Blood pressure targets in patients with coronary artery disease: observations from traditional and Bayesian random effects meta-analysis of randomised trials

Context Most guidelines for treatment of hypertension including the Joint National Committee-7 recommend a blood pressure (BP) goal of <140/90 mm Hg for hypertensive patients and a more aggressive goal of <130/80 mm Hg for patients with coronary artery disease (CAD), based largely on expert consensus. Objective To evaluate the BP targets in patients with CAD Data Sources PUBMED, EMBASE and CENTRAL Study Selection: Randomised clinical trials (RCTs) of antihypertensive therapy in patients with CAD, enrolling at least 100 patients, with achieved systolic pressure of <=135 mm Hg in the ‘intensive BP’ group and <=140 mm Hg in the ‘standard BP’ group with follow-up for at least 1 year and evaluating cardiovascular outcomes. Data Extraction The following efficacy outcomes were extracted- all-cause mortality, cardiovascular mortality, myocardial infarction, stroke, angina pectoris, heart failure and revascularisation. Results We identified 15 RCTs enrolling 66 504 participants with 276 328 patient-years of follow-up. Intensive BP group (≤135 mm Hg) was associated with a 15% decrease in heart failure rate and 10% decrease in stroke rate, driven largely by trials with a more intensive BP group (≤130 mm Hg), with similar outcomes for death and cardiovascular death and was associated with a 105% increase in the risk of hypotension. More intensive BP group (≤130 mm Hg) was also associated with a reduction in myocardial infarction and angina pectoris. The results were similar in a Bayesian random effects model. In addition, lower seemed to be better (based on regression analysis) for the outcomes of myocardial infarction, stroke, heart failure and perhaps angina.

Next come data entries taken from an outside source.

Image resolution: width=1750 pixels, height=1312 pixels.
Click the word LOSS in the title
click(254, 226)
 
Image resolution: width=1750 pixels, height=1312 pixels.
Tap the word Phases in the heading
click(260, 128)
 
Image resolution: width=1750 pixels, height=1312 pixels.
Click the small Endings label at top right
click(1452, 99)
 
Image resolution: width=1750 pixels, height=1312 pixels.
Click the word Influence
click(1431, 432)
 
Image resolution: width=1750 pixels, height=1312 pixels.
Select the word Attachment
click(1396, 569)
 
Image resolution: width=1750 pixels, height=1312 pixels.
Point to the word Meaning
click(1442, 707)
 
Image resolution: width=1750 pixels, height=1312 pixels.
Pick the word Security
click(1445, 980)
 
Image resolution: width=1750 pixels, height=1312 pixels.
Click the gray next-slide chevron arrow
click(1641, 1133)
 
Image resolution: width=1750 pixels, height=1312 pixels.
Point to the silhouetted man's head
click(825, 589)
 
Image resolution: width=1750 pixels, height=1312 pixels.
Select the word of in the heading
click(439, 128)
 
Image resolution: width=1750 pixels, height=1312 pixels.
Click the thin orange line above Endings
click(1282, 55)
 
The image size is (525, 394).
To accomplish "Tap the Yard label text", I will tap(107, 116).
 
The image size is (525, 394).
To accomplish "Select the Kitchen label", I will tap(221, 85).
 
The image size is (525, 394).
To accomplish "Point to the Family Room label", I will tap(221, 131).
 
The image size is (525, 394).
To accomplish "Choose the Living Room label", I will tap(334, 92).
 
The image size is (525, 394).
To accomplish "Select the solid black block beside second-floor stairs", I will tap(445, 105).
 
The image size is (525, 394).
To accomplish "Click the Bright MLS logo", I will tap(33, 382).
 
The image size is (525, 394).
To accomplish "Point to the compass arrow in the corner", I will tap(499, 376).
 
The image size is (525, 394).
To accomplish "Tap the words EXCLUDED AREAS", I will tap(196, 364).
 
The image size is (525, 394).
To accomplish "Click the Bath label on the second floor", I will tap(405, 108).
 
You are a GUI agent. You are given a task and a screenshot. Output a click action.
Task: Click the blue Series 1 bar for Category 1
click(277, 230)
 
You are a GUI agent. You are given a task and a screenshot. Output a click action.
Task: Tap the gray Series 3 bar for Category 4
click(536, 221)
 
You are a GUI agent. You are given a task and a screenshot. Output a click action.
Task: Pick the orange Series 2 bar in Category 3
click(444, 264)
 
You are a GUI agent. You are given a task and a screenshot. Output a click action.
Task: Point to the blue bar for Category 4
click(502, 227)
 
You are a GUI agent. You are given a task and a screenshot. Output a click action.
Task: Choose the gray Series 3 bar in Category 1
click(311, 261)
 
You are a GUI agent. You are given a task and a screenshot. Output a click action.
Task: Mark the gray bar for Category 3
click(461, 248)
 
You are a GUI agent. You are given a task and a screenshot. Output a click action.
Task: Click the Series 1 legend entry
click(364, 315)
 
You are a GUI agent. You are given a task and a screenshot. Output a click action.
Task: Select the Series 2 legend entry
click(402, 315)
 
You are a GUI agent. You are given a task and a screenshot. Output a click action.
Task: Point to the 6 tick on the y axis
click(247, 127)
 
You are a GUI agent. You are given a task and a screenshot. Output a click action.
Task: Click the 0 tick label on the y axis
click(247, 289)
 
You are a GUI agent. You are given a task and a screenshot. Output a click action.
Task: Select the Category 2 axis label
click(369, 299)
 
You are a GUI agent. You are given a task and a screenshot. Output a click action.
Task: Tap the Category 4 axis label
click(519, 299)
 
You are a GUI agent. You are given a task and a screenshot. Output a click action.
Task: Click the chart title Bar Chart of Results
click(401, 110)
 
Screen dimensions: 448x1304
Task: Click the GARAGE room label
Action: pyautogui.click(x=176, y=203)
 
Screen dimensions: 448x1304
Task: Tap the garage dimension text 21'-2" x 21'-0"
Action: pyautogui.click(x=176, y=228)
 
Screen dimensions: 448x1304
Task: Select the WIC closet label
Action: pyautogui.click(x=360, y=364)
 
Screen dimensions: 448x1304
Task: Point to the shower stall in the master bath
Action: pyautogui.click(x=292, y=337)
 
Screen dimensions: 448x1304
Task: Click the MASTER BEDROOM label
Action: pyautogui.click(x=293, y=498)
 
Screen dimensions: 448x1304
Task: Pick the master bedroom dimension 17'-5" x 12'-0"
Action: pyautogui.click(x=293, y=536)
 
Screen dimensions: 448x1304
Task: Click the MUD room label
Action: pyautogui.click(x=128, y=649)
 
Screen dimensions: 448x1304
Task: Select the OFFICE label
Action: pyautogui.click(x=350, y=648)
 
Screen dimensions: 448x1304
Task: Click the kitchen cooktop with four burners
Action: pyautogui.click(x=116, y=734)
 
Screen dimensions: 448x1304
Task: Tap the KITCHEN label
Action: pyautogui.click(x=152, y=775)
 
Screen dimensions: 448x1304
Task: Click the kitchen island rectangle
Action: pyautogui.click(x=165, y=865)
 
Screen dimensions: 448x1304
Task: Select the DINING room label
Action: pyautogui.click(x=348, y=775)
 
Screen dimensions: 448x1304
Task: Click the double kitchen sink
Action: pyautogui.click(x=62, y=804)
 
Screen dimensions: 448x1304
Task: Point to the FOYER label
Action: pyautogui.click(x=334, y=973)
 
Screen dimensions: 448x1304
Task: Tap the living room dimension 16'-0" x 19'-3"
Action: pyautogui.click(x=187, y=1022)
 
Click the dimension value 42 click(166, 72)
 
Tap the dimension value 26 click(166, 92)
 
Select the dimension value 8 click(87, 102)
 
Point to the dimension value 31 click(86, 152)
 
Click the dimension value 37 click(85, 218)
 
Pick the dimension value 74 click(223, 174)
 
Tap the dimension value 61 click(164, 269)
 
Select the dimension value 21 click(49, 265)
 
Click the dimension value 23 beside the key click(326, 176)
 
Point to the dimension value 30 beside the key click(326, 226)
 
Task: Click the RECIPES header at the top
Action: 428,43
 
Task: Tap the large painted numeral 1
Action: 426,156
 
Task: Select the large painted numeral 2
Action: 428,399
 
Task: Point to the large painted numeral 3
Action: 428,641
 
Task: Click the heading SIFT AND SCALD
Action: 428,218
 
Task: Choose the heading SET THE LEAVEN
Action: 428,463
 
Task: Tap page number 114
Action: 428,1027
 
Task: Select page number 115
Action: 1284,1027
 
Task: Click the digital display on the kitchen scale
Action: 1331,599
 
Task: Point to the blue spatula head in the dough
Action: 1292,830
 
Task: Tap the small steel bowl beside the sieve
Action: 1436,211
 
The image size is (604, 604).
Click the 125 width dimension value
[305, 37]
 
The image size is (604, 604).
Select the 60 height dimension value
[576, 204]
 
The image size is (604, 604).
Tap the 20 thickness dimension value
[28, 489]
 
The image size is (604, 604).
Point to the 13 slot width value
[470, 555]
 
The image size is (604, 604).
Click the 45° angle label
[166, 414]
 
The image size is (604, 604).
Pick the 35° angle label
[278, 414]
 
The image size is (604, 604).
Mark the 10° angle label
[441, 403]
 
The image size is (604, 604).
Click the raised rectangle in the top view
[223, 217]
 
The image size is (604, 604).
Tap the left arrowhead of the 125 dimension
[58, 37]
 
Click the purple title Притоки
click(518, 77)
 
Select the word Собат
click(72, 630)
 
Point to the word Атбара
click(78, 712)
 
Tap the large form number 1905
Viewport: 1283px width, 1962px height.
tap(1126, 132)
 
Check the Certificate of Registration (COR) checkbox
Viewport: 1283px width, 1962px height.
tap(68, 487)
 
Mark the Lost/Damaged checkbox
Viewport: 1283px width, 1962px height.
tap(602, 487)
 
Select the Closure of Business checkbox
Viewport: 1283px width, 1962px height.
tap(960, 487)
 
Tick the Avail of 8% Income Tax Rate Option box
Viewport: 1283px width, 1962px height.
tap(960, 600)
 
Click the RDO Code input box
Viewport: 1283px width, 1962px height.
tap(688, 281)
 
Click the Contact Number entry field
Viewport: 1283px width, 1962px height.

Conclusions The present body of evidence suggests that in patients with CAD, intensive systolic BP control to ≤135 mm Hg and possibly to ≤130 mm Hg is associated with a modest reduction in stroke and heart failure but at the expense of hypotension. Lower was better, although not consistently so for myocardial infarction, stroke, heart failure and perhaps angina. Further trials are needed to prove these findings.